Partitioning and Interceptors:

We have studied partitions in hive, similar to that we have partitions in Flume. By the help of partitions, we can access data fastly. In Flume we can partition data by time, a process can be run to transform the completed partition. We can store data in partition by setting hdfs.path parameter to include

subdirectories that use time format escape sequences:

agent1.sinks.sink1.hdfs.path = /tmp/flume/year=%Y/month=%m/day=%d

The partition that a Flume event is written to is determined by the timestamp header on the event. Events don’t have this header by default, but it can be added using a Flume interceptor.

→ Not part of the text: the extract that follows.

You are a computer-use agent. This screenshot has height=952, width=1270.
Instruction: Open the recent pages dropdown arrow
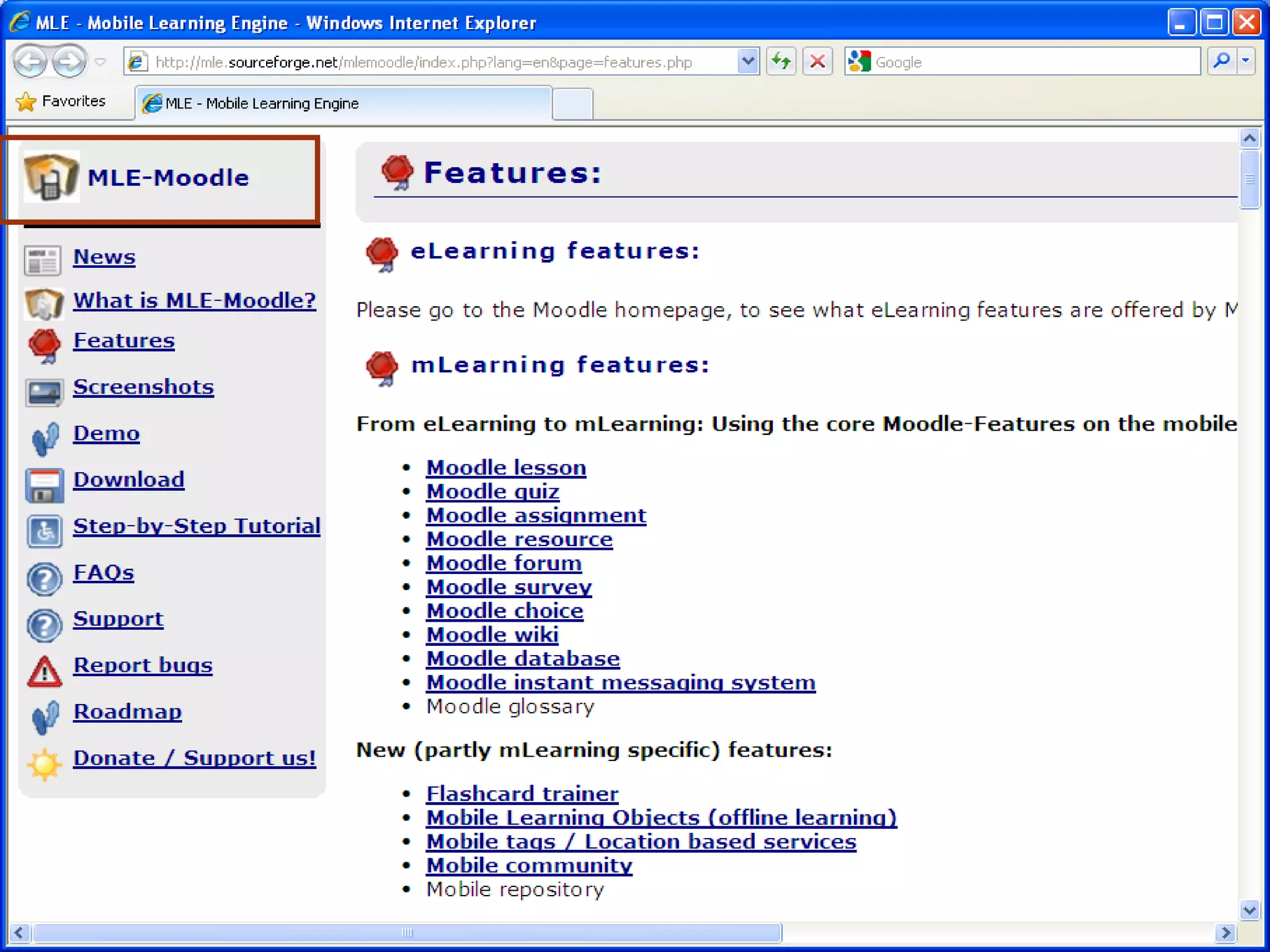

Interceptors can modify or drop events based on any criteria chosen by us. They are just like classes which implement org.apache.flume.interceptor.Interceptor interface. Before the events are placed in the channel Interceptors are attached to sources and run on events.

In source configuration file we supply interceptors and they are invoked in the same order in which they are specified. We also have chaining of interceptors, in this events of one interceptor are passed to next interceptor as a chain process. If interceptor wants to drop any events, then it does not return that event in the list that it returns.

Example configuration of interceptor are,

a1.sources = r1

a1.sinks = k1

a1.channels = c1

a1.sources.r1.interceptors = i1 i2

a1.sources.r1.interceptors.i1.type = org.apache.flume.interceptor.HostInterceptor$Builder

a1.sources.r1.interceptors.i1.preserveExisting = false

a1.sources.r1.interceptors.i1.hostHeader = hostname

a1.sources.r1.interceptors.i2.type = org.apache.flume.interceptor.TimestampInterceptor$Builder

a1.sinks.k1.filePrefix = FlumeData.%{CollectorHost}.%Y-%m-%d

a1.sinks.k1.channel = c1

(OR)

a1.sources.r1.interceptors = t1

a1.sources.r1.interceptors.t1.type = regex_extractor

a1.sources.r1.interceptors.t1.regex = ^(\\d)

Some of the examples of interceptors are TimestampInterceptor, HostInterceptor, StaticInterceptor, RegexInterceptor, etc.